*Data for this task*.
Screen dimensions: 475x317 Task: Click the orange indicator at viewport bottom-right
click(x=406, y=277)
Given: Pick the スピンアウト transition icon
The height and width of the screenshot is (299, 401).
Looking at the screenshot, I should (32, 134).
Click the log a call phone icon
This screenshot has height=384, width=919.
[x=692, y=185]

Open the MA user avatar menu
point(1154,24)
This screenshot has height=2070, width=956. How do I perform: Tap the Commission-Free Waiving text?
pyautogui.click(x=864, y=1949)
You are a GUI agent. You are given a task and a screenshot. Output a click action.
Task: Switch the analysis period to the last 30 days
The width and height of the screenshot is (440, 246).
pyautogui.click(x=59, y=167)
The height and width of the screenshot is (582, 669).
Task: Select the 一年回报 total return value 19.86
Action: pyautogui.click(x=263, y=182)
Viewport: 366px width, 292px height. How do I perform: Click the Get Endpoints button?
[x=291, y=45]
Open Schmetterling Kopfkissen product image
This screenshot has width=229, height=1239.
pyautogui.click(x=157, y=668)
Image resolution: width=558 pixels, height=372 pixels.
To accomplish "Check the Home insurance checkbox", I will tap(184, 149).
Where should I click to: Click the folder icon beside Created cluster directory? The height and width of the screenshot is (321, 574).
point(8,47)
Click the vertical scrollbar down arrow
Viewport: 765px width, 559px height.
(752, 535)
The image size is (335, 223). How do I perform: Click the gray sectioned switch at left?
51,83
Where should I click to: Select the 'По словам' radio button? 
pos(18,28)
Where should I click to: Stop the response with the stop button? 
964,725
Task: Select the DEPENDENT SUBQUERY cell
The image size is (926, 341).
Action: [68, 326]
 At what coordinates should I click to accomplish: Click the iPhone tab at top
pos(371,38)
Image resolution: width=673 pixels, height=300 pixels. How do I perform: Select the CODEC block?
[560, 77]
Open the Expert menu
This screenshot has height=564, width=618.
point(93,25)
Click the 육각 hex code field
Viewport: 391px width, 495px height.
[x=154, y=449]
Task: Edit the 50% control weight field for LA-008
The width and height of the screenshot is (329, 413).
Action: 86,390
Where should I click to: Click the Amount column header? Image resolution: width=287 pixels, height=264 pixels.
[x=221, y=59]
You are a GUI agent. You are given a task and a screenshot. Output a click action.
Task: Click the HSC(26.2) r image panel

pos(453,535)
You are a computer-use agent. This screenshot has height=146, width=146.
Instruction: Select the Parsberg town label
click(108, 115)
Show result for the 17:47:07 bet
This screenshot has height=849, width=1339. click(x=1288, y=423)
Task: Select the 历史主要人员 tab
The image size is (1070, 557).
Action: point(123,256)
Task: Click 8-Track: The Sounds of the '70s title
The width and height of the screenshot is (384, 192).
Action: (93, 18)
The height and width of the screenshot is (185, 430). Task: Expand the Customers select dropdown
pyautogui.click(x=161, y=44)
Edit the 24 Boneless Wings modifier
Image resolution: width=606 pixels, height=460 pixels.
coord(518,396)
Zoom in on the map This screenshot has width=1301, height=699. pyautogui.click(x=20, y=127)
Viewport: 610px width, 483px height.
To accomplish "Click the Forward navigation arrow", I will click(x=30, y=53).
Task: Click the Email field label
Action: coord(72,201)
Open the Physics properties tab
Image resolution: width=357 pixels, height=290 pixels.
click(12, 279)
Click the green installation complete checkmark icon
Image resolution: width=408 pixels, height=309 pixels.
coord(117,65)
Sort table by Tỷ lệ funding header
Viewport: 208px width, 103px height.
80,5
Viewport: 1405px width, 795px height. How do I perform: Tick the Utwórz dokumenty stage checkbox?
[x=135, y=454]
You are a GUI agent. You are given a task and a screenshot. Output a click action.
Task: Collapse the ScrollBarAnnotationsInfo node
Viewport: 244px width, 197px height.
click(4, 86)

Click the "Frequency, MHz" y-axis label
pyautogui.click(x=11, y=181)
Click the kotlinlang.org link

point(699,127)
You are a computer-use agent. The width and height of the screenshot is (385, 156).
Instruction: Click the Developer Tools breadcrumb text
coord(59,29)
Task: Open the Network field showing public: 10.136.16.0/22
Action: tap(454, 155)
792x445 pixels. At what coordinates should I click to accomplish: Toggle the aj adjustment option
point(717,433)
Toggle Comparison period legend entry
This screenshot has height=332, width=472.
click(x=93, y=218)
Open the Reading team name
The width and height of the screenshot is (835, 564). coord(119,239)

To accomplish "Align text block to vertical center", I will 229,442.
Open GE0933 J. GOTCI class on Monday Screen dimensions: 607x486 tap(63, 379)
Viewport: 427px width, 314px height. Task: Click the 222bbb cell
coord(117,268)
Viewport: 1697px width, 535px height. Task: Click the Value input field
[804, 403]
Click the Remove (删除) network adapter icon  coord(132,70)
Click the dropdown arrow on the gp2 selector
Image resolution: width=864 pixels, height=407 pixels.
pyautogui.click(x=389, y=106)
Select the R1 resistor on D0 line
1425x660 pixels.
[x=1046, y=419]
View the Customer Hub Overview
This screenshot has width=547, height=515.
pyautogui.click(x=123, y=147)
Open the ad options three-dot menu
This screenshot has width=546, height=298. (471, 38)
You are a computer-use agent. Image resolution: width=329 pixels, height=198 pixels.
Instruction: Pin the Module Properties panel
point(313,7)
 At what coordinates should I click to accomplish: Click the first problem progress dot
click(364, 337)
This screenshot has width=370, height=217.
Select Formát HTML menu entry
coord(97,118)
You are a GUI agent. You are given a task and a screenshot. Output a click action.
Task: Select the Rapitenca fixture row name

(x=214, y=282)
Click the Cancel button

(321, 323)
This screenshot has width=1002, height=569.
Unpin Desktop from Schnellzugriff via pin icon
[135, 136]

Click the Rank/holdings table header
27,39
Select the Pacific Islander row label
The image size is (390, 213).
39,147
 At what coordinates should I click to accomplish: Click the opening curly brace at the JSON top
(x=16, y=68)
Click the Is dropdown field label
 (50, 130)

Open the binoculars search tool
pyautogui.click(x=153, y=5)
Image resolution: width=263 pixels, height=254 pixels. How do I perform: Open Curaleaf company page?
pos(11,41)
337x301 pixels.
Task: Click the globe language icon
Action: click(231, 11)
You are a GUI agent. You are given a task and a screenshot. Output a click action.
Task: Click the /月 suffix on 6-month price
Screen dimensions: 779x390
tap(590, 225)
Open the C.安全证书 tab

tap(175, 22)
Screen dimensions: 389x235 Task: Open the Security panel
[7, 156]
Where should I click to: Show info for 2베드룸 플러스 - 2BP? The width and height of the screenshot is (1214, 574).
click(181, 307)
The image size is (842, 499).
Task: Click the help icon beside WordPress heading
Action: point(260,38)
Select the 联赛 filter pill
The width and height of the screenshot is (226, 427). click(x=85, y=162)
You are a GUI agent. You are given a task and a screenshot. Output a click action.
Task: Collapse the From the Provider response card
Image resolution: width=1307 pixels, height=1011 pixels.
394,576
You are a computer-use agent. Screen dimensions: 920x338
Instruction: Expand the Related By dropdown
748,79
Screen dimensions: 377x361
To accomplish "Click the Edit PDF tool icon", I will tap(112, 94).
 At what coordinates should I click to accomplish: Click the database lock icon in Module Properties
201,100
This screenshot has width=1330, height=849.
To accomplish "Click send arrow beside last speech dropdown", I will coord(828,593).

*Instructions for the task*.
Count every line in the data where the string "Edit" occurs. Give nothing except the number.

*Output*.
3